ハワイ駐留の米太平洋司令部の反応は釈然としないものだった。司令部作戦局長を担うモンゴメリー海軍少将は「6カ月ごとに状況変化を分析し作戦設計を変えているが、北朝鮮の潜水艦発射弾道ミサイル(SLBM)射出試験は一つの要因にすぎない」とこともなげに語った。意外である。韓国では北朝鮮のSLBM試験発射で大騷ぎになっていたが、北朝鮮が狙いを定める当の米国は、むしろ平静だった。
先週、ハワイ米太平洋司令部の高位級将軍らと関連専門家たちと会った席で、もっとも気がかりだったのは、彼らが北朝鮮の核問題をどう見ているかにあった。

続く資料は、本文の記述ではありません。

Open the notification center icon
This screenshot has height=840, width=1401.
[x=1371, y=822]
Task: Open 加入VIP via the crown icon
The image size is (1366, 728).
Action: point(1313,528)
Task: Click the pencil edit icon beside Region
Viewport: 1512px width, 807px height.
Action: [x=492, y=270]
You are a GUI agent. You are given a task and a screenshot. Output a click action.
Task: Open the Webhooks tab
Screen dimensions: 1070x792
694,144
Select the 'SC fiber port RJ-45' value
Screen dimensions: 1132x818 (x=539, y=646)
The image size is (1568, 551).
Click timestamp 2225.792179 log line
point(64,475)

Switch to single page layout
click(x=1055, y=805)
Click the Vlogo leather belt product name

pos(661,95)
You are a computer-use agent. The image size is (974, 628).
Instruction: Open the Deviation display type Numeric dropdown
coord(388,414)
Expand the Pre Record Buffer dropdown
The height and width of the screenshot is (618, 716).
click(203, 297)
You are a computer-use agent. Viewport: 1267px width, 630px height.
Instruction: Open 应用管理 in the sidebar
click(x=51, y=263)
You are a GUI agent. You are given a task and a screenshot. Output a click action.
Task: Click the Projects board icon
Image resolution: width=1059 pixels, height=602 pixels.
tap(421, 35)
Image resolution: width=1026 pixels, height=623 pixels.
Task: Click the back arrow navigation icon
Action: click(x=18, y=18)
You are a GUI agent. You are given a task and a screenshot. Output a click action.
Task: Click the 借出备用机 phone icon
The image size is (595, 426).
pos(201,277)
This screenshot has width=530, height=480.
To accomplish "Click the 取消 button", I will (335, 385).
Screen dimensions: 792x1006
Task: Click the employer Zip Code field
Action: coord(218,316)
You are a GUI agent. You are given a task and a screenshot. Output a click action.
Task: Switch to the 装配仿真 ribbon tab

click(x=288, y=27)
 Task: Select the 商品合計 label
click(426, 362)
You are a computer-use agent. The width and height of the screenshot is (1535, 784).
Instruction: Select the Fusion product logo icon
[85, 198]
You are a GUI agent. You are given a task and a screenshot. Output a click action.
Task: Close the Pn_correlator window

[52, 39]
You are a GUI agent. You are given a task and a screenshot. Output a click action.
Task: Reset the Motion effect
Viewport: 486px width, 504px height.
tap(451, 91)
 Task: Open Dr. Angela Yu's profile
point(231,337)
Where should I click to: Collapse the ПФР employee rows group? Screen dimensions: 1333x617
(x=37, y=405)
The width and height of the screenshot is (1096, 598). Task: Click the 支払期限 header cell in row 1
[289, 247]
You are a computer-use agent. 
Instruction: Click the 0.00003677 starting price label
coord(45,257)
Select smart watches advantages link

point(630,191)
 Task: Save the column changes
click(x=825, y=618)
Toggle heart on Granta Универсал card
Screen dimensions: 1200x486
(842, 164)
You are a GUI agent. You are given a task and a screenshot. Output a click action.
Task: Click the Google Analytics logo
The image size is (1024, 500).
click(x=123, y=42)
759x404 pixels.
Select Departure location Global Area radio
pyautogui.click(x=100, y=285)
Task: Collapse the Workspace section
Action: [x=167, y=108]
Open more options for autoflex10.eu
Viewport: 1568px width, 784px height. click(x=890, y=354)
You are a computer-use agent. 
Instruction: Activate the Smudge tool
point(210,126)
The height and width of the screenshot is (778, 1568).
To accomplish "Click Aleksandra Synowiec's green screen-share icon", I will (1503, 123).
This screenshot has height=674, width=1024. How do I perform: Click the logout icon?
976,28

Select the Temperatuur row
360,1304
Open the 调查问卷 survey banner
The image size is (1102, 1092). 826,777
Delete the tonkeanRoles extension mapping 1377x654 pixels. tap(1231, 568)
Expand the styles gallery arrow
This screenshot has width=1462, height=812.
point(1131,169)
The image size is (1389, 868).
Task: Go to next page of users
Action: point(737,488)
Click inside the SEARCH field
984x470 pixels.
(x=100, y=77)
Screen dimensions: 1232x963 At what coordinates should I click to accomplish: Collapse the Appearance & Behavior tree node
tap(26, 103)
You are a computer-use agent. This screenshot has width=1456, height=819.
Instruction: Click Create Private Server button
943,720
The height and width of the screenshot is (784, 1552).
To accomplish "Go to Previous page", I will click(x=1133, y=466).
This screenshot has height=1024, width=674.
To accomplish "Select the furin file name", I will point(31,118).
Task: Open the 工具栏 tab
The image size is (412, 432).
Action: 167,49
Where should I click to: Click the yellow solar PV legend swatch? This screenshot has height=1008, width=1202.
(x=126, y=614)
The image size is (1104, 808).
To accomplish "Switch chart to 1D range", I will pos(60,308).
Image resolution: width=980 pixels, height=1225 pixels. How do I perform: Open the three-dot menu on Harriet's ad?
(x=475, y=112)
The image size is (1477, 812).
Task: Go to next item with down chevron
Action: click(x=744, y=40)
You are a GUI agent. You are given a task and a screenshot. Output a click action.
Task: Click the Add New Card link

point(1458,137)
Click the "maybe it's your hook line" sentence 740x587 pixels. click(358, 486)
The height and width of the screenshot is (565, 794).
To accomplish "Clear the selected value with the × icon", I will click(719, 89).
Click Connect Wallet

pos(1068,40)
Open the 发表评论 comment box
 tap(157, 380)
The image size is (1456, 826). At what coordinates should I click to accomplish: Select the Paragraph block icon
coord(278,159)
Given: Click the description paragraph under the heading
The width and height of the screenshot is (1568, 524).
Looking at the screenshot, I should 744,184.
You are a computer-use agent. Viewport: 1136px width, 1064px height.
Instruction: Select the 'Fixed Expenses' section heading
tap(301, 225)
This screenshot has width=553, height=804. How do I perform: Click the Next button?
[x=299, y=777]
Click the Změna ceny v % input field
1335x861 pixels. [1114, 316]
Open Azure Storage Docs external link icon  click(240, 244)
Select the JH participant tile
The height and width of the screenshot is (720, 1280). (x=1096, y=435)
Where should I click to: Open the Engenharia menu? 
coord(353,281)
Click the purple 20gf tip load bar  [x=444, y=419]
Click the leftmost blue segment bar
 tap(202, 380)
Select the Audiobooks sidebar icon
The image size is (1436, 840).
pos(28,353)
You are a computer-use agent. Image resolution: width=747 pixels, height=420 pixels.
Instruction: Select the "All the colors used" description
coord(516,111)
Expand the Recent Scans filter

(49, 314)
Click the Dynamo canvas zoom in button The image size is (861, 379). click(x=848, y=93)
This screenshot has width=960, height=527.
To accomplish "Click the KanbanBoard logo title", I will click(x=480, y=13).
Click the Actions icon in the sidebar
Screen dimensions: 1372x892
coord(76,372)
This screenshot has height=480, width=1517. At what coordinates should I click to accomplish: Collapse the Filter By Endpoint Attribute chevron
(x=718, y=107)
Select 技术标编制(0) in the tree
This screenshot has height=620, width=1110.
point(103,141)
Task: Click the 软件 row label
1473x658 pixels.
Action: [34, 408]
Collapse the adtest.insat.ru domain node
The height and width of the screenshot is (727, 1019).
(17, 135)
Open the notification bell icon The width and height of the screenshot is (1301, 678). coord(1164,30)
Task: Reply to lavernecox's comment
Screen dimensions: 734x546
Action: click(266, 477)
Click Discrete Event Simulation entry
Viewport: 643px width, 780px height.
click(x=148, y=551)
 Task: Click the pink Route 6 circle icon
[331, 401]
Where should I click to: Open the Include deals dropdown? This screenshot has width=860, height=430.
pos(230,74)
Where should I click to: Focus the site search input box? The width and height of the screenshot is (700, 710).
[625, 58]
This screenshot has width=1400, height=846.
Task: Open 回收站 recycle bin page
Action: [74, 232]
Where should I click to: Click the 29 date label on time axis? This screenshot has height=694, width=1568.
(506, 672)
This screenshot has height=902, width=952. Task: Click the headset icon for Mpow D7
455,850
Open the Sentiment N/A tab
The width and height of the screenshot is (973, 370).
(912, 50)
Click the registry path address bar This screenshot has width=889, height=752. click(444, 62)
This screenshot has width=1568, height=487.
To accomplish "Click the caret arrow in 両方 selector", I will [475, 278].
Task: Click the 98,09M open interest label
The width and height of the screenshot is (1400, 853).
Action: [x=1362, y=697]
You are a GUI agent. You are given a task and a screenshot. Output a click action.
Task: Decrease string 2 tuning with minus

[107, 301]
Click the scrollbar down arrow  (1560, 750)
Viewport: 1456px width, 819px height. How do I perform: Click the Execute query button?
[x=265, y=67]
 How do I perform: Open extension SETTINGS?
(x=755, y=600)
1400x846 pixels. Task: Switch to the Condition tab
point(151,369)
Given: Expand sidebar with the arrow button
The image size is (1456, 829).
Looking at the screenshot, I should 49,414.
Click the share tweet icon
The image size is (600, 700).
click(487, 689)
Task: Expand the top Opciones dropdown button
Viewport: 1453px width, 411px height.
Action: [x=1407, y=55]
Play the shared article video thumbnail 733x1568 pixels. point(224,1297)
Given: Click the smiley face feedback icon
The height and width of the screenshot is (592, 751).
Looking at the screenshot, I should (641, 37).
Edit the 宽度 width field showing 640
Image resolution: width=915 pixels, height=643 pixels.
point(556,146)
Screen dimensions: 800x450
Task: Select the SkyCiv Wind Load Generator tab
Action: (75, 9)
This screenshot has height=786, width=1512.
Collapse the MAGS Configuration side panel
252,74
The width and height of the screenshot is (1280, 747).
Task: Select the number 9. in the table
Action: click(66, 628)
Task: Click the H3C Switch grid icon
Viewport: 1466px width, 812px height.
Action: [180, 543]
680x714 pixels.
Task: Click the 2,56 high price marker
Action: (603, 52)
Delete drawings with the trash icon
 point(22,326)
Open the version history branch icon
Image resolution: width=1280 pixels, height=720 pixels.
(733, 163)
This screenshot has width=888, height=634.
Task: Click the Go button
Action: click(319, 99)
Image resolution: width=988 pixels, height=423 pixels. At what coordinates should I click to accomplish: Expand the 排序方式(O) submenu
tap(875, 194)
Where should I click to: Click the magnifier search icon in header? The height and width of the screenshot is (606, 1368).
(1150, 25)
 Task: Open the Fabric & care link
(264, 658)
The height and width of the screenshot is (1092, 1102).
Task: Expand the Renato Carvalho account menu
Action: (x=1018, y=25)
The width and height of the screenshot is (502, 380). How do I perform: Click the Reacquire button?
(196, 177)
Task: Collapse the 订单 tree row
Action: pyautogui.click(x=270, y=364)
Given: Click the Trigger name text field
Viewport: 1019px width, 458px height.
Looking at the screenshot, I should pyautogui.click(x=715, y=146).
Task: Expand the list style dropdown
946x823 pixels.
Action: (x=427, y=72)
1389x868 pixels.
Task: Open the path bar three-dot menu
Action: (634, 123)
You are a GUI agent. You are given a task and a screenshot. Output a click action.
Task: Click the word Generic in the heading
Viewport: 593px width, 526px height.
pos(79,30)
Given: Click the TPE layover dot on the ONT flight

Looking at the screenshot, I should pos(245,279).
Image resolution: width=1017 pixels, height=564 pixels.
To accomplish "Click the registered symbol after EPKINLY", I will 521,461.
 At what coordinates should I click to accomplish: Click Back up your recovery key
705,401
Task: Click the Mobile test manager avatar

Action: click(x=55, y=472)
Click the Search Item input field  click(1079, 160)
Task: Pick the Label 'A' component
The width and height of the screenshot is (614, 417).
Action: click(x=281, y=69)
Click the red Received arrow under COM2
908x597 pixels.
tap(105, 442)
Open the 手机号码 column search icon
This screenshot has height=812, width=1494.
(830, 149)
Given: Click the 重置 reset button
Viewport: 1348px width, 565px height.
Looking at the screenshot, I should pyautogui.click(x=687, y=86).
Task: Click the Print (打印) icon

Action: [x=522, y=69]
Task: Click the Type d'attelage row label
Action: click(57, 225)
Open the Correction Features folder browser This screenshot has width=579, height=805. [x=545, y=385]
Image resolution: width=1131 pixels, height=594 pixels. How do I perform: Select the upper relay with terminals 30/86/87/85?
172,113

端的に言えば、彼らにとり北朝鮮の核問題は主な関心事ではなかった。太平洋司令部の主関心事は、軍備を拡張させている中国をどう牽制するかにあった。それは北朝鮮の核問題を事実上放置している米政府の影響のためかもしれないし、軍事的に北朝鮮の核能力を特に評価していないためでもある。おそらくその二つが複合的に作用しているように思えた。
米政府は北朝鮮の非核化を主張するだけで、非核化を貫徹するための実質的な措置は取らないでいる。北朝鮮が核開発能力を徐々に強化させていくのを、ただ目を開いて見守ってきた。事実上放置してきたのだ。その本心はどこにあるのか。北朝鮮の核問題を解決せず、潜在的な脅威のまま残し、これを軍事・外交的に活用しようというのだろうか。その可能性は十分ある。
米国が北朝鮮の核問題を事実上放置しているのは、その核兵器の攻撃能力が、まだ自分たちの統制範囲にあるという自信からくるのだろう。バージニア級最新鋭原子力潜水艦ミシシッピ号(7800トン級)を記者たちに隅々まで公開した海軍関係者は、こうした原潜2隻で北朝鮮の潜水艦は十分に対応できると話した。ミシシッピ号は24機の魚雷と12機のトマホーク・ミサイル発射装置を装着している。
もう一つ、北朝鮮が米国を核兵器で攻撃するといくら威嚇しても、実際に攻撃することはないという確信のためだ。カール・バーカー米国戦略国際問題研究所太平洋フォーラム・プログラム責任者は、北朝鮮が核を発射すれば、そのまま北朝鮮の終末になると言い切った。東西文化センターのデニー・ロイ教授も、北朝鮮が米国を攻撃するのは、いかなるシナリオでも北朝鮮体制が自滅するのと同じだとし、自ら命を絶つことはないと考えると語った。つまり、北朝鮮の核が実際に使用される可能性はないと見ているのだ。
問題はここにある。米国が北朝鮮の核問題を事実上放置する間、北朝鮮の核開発能力は次第に強化され、核の威嚇レベルだけが高まる状況になる。こうした状況で起きることはなにか。
米国は北朝鮮の核脅威をより際立たせ、これを防御するための先端兵器体系をより一層強化するよう韓国政府を圧迫するだろう。最近訪韓したジョン・ケリー米国務長官が地上配備型迎撃システムの高高度防衛ミサイル(THAAD)の朝鮮半島配備を公論化させたのも、その延長線上にあるとみることができる。
韓国にしても、ますます強化される北朝鮮の核脅威を無視することはできない。いくら北朝鮮の核が実際に使われる可能性が低いといっても、頭上にある核を放っておくわけにはいかない。これを口実に、北朝鮮の脅威に対応できるさらに高度化された兵器を導入し、兵器システムを先端化させるほかはない。すでにそうした道に進んでいるのが現実だ。
北朝鮮は米国が自らの核能力を本当に脅威と受け止める時まで、核兵器能力を高めていくことだろう。自らの生存がはっきり保障されない限り、北朝鮮は核兵器開発を決して中断することはできない境遇にある。
結局、現在の北朝鮮の核をめぐる状況は、南と北にとり最悪のシナリオだ。北朝鮮は核開発に引き続き莫大な財源を注ぎ込まなければならず、韓国はこれを防御するため、いつ終わるとも知れない先端兵器競争の中に引き込まれるほかはない。
米国はどうか。北朝鮮の核脅威から安保を守るという名分で、韓国に最先端兵器を売れる時間を稼ぎ、安全保障の代価として中国を牽制する同盟強化を要求している。米国としては決して損しないカードとなる。北朝鮮の核が米国に“祝福”となるこの逆説を、いつまで手離しで見守らなければならないのだろうか。